Symposia
Disaster Mental Health
Shannon Wiltsey Stirman, Ph.D.
Associate Professor/Acting Deputy Director
Stanford University
Menlo Park, California
Stefanie LoSavio, PhD
Clinical Associate
Duke University Medical Center
Durham, NC
Amber Calloway, Ph.D.
Research Associate
The Penn Collaborative for CBT and Implementation Science, Perelman School of Medicine, University of Pennsylvania
Philadelphia, Pennsylvania
Derrick Hull, PhD
VP of Clinical Research and Development
Talkspace
New York, New York
Katherine Dondanville, ph.D.
associate professor
University of Texas Health Science Center at San Antonio
san antonio, TX
The COVID-19 pandemic has exacerbated mental health challenges for trauma-exposed individuals due to increased isolation, insufficient capacity in the mental health workforce, and mental health impacts of the pandemic itself. There is a pressing need to increase treatment capacity for individuals with trauma-related mental health problems directly related to or exacerbated by the pandemic. Digital mental health (DMH) interventions for posttraumatic stress disorder (PTSD) address well-documented barriers to traditional in-person psychotherapy or telehealth delivery of evidence-based treatments (EBTs) for PTSD, but many consumers do not remain engaged. Acceptable, efficient, and engaging forms of EBTs may reach those who are less likely to access traditional psychotherapy or use online programs. Asynchronous texting therapy platforms can facilitate treatment engagement among those who seek discrete, convenient, and affordable support.

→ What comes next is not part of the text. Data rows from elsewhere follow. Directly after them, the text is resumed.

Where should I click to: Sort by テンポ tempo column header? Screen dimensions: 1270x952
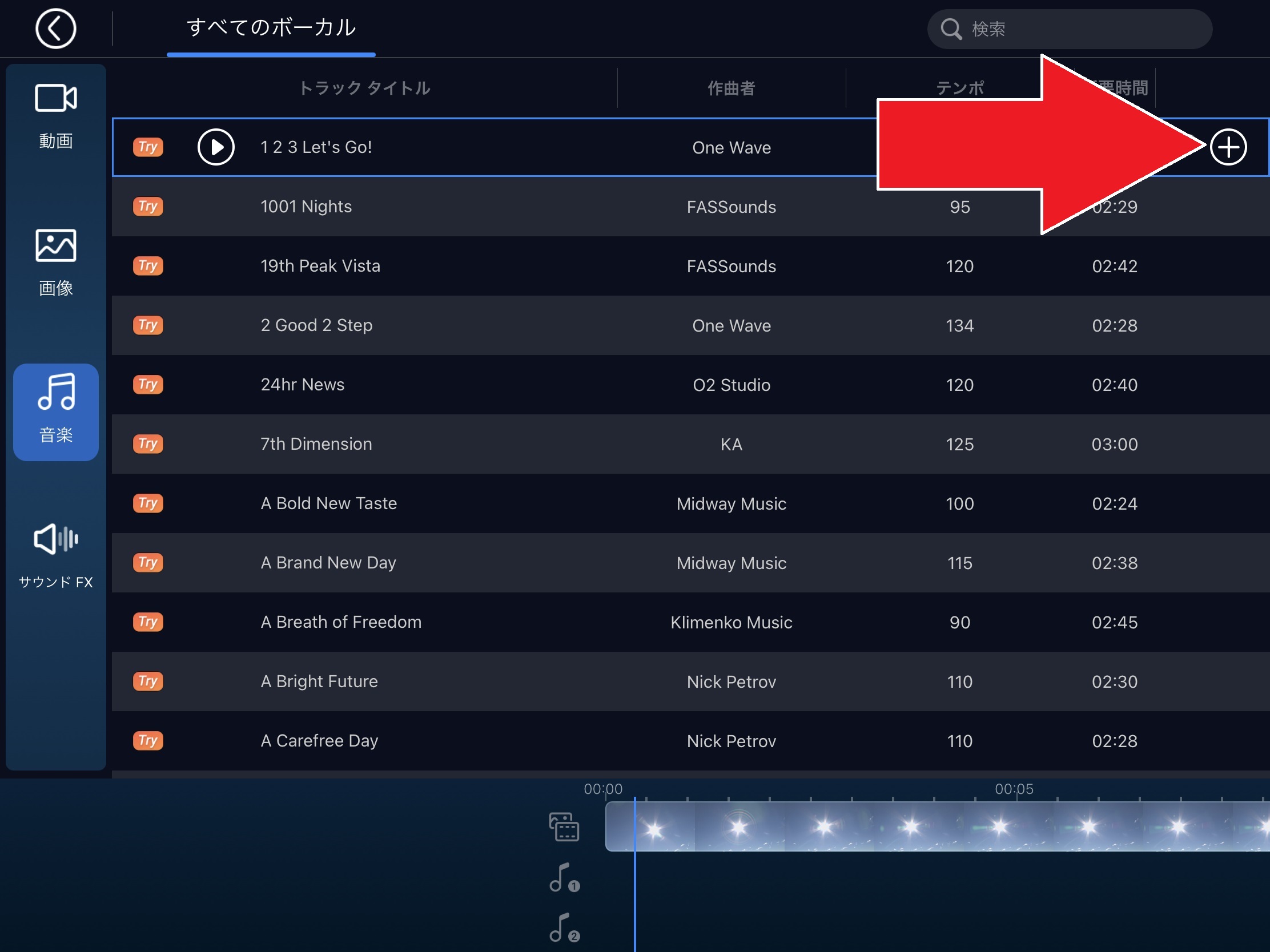pos(959,88)
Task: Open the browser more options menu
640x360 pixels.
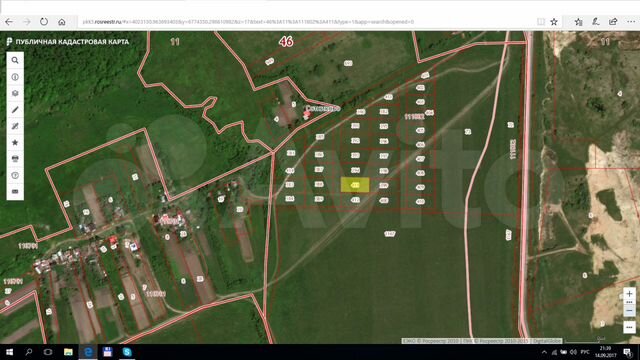Action: click(x=631, y=22)
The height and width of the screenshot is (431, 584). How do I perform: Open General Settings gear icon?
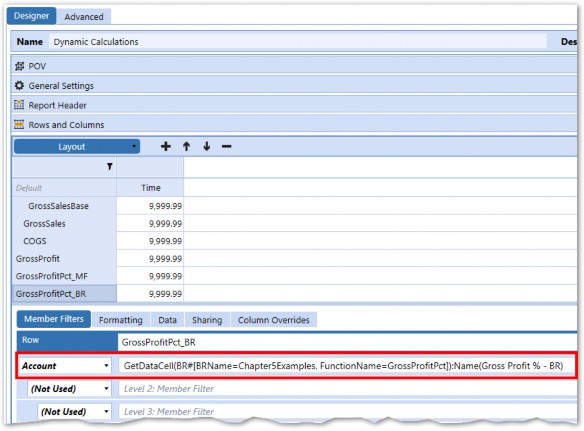(x=19, y=86)
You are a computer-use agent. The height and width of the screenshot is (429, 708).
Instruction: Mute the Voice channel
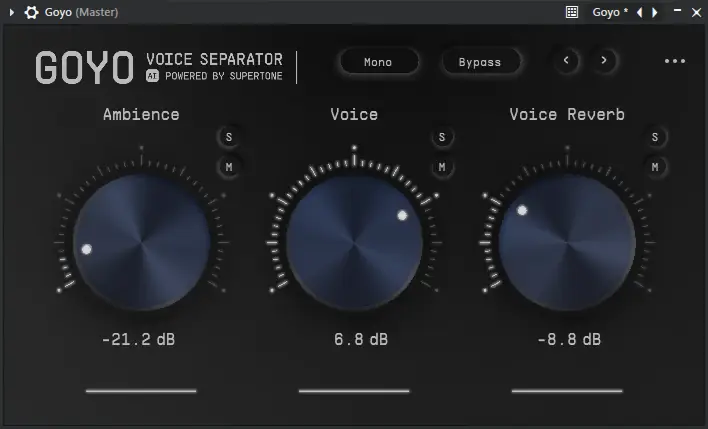[442, 166]
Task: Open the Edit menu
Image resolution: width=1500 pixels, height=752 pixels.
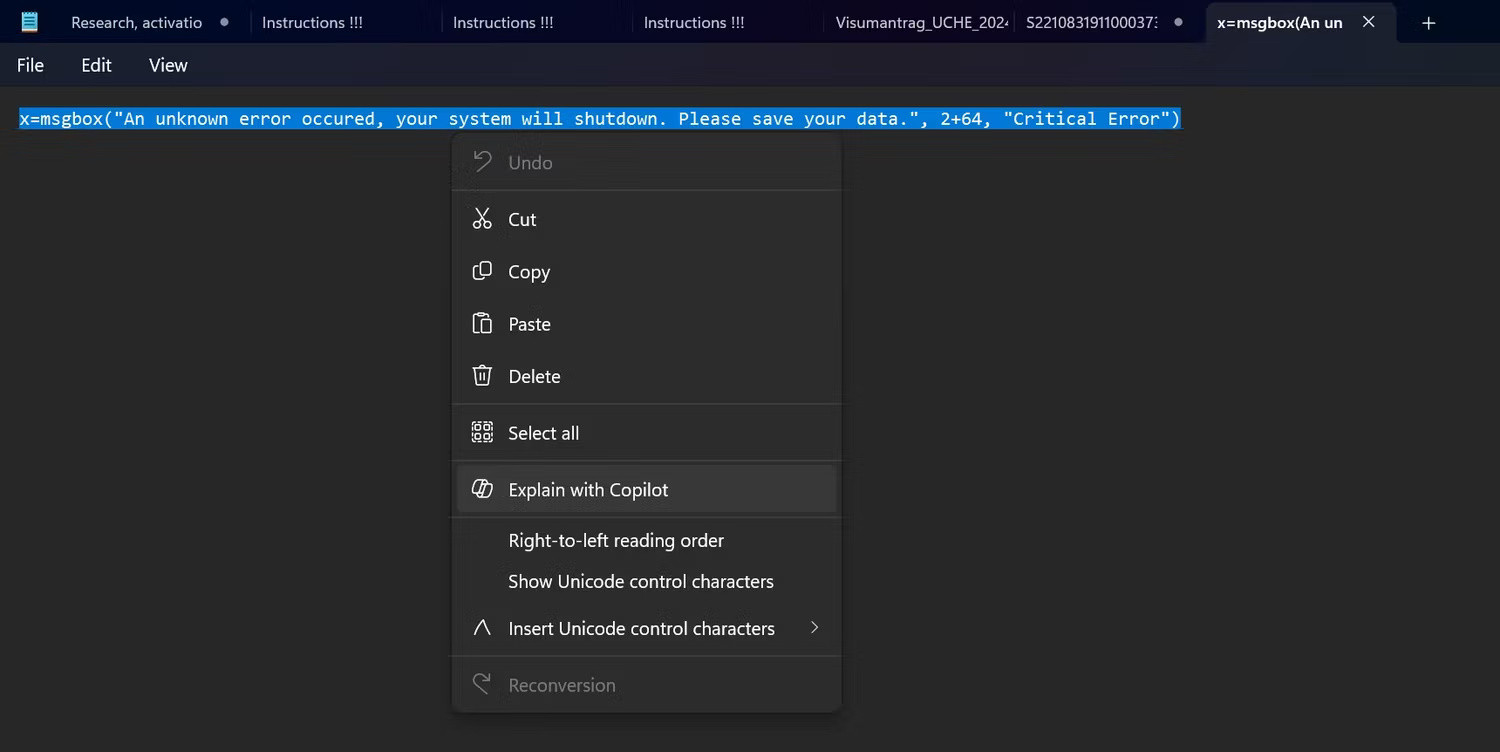Action: (x=95, y=64)
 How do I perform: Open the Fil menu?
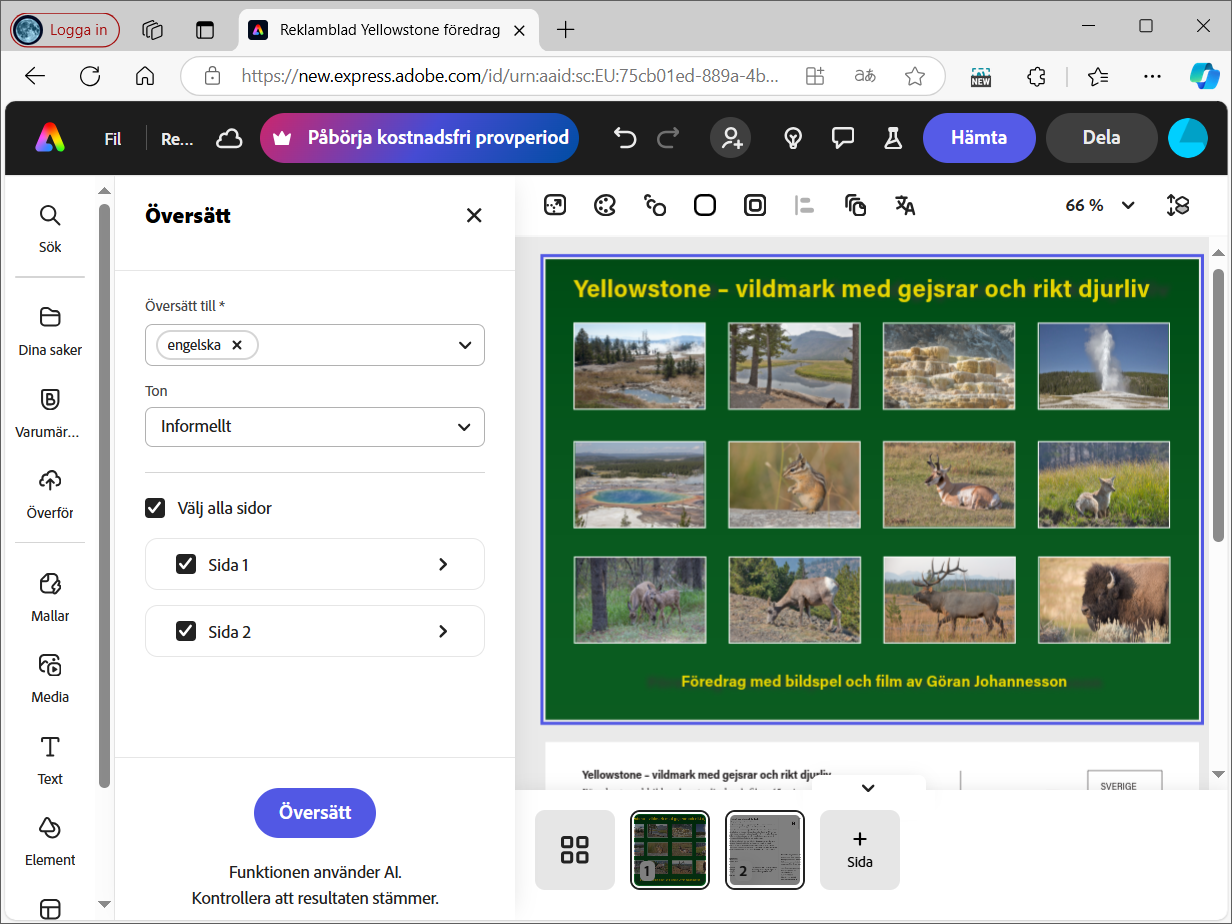coord(113,139)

We report on building traineed therapist capacity for a randomized, Hybrid Type 1, effectiveness-implementation trial with a factorial design to compare text-based therapies for PTSD utilizing the HIPAA-compliant secure texting platform. Participants (N= 400) who have PTSD receive Cognitive Processing Therapy-Text or Culturally-Informed Trauma Treatment via messaging. Participants will also be randomized into one of two engagement strategies: therapist reminder as usual (RAU) or RAU + retention incentive (RI). This study will provide critical information about how to promote sustained DMH engagement using unique incentive strategies and moderators of engagement and outcomes and offer first guidance on supporting quality and fidelity of messaging-based EBTs using human and automated fidelity assessment.
A key aspect of the first phase of the project is to build capacity to provide an evidence-based, trauma-focused intervention via asynchronous messaging. We have developed a strategy to transform a 6 month, 42 hour training for the face-to-face intervention into a more brief, largely asynchronous, simulation-based training. This talk will describe innovative, rapid, and scalable training methods for this format using simulated clients and other innovations. We will describe therapist-level outcomes including fidelity and ability to meet core competencies and share lessons learned in providing training, assessing fidelity and providing feedback for asynchronous evidence-based therapy.